• Problem
Put the material from the line containing "Screen dimensions: 1360x502" through the line containing "will [833, 546]." into a Markdown table with the columns Number and Line, one row per line, skipping blank lines.

• Dataset records
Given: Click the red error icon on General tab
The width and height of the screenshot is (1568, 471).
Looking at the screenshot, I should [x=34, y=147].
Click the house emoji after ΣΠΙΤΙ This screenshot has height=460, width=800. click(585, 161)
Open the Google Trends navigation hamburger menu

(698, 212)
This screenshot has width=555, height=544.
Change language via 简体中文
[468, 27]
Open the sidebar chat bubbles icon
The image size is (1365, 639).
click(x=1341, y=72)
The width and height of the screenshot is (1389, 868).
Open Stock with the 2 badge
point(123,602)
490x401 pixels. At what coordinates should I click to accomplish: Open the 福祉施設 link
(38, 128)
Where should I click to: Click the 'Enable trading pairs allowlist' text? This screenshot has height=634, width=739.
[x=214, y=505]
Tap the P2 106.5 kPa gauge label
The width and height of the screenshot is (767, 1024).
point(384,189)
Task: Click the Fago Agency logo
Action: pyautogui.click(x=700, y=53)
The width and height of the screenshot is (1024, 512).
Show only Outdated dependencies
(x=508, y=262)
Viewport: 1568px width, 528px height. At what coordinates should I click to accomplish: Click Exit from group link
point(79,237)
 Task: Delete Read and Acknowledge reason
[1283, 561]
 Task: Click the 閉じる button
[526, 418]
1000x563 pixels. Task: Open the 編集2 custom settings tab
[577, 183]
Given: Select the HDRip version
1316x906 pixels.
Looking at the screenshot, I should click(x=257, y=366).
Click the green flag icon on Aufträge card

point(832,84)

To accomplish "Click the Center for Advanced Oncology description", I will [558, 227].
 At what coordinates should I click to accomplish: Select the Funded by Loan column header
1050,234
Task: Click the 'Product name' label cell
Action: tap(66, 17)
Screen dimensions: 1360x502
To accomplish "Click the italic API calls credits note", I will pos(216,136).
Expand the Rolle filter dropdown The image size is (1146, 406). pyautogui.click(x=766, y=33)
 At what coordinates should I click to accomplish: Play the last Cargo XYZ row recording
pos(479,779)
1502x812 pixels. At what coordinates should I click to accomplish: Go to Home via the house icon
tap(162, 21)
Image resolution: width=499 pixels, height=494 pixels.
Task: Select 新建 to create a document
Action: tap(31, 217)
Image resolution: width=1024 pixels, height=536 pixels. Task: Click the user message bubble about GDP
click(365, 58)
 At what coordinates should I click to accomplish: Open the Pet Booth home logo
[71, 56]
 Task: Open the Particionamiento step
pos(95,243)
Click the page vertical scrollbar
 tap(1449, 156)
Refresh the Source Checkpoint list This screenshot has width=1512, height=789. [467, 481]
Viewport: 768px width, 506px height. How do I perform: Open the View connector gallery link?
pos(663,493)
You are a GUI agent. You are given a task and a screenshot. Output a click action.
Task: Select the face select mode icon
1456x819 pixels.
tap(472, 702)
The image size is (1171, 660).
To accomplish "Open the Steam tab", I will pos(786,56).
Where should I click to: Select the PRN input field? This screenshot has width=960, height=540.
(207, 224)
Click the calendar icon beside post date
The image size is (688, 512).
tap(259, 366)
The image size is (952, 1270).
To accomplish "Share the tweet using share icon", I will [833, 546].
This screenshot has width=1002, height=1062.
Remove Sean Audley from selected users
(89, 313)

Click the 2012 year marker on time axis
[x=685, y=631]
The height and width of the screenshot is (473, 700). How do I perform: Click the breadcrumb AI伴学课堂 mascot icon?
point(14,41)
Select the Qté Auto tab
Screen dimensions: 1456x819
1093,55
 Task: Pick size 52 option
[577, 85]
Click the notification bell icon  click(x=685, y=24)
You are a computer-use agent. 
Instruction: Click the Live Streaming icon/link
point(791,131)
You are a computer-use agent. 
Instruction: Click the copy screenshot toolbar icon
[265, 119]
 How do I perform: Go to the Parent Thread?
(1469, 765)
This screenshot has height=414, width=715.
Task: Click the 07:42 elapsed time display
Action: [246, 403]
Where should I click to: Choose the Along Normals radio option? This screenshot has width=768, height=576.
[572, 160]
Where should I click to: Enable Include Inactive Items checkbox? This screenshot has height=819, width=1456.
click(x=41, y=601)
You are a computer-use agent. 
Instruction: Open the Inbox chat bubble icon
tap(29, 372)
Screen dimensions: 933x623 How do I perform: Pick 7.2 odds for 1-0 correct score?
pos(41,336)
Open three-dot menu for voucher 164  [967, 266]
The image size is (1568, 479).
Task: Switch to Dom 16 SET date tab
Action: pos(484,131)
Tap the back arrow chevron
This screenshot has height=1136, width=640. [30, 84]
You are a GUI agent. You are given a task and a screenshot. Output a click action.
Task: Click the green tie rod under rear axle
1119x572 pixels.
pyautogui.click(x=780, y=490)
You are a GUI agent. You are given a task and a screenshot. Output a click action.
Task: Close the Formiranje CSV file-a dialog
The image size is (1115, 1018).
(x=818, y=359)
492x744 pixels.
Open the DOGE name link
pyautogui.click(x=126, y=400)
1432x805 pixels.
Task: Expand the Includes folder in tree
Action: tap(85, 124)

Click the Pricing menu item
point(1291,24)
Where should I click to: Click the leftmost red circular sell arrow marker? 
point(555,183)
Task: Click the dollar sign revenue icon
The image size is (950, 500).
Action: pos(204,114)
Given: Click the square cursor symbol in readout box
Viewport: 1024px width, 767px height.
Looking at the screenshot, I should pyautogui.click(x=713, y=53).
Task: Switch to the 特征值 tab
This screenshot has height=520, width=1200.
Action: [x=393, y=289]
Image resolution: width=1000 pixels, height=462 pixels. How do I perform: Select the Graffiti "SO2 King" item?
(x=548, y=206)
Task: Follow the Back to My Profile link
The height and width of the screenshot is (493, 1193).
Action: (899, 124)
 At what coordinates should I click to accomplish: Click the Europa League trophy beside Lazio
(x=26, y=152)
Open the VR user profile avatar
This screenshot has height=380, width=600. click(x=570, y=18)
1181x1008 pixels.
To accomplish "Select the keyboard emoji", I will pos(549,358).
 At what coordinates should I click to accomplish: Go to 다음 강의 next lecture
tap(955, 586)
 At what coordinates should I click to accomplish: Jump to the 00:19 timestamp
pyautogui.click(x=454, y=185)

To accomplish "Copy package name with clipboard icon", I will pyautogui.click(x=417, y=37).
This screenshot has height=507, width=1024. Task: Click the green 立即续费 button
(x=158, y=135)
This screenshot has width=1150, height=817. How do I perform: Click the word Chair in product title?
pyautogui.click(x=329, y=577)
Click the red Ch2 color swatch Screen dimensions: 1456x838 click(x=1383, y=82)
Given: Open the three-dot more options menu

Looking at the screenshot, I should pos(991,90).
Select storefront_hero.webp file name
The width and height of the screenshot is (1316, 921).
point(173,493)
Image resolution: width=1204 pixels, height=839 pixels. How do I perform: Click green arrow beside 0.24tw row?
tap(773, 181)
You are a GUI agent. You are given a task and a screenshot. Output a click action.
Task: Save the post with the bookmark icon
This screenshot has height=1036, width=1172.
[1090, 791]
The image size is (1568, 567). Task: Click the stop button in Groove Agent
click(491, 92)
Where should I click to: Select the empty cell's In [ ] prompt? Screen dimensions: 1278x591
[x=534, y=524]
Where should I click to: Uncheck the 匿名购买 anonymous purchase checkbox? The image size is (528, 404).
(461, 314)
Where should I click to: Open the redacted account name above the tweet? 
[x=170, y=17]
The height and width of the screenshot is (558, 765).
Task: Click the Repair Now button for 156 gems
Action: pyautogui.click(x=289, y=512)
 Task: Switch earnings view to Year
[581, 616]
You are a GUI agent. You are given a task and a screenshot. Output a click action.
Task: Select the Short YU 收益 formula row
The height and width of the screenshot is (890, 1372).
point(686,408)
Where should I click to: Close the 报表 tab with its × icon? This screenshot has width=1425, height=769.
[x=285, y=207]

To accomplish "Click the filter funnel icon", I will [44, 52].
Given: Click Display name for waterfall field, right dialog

• Exercise answer
| Number | Line |
|---|---|
| 1 | Screen dimensions: 1360x502 |
| 2 | To accomplish "Click the italic API calls credits note", I will pos(216,136). |
| 3 | Expand the Rolle filter dropdown The image size is (1146, 406). pyautogui.click(x=766, y=33) |
| 4 |  At what coordinates should I click to accomplish: Play the last Cargo XYZ row recording |
| 5 | pos(479,779) |
| 6 | 1502x812 pixels. At what coordinates should I click to accomplish: Go to Home via the house icon |
| 7 | tap(162, 21) |
| 8 | Image resolution: width=499 pixels, height=494 pixels. |
| 9 | Task: Select 新建 to create a document |
| 10 | Action: tap(31, 217) |
| 11 | Image resolution: width=1024 pixels, height=536 pixels. Task: Click the user message bubble about GDP |
| 12 | click(365, 58) |
| 13 |  At what coordinates should I click to accomplish: Open the Pet Booth home logo |
| 14 | [71, 56] |
| 15 |  Task: Open the Particionamiento step |
| 16 | pos(95,243) |
| 17 | Click the page vertical scrollbar |
| 18 |  tap(1449, 156) |
| 19 | Refresh the Source Checkpoint list This screenshot has width=1512, height=789. [467, 481] |
| 20 | Viewport: 768px width, 506px height. How do I perform: Open the View connector gallery link? |
| 21 | pos(663,493) |
| 22 | You are a GUI agent. You are given a task and a screenshot. Output a click action. |
| 23 | Task: Select the face select mode icon |
| 24 | 1456x819 pixels. |
| 25 | tap(472, 702) |
| 26 | The image size is (1171, 660). |
| 27 | To accomplish "Open the Steam tab", I will pos(786,56). |
| 28 | Where should I click to: Select the PRN input field? This screenshot has width=960, height=540. |
| 29 | (207, 224) |
| 30 | Click the calendar icon beside post date |
| 31 | The image size is (688, 512). |
| 32 | tap(259, 366) |
| 33 | The image size is (952, 1270). |
| 34 | To accomplish "Share the tweet using share icon", I will [833, 546]. |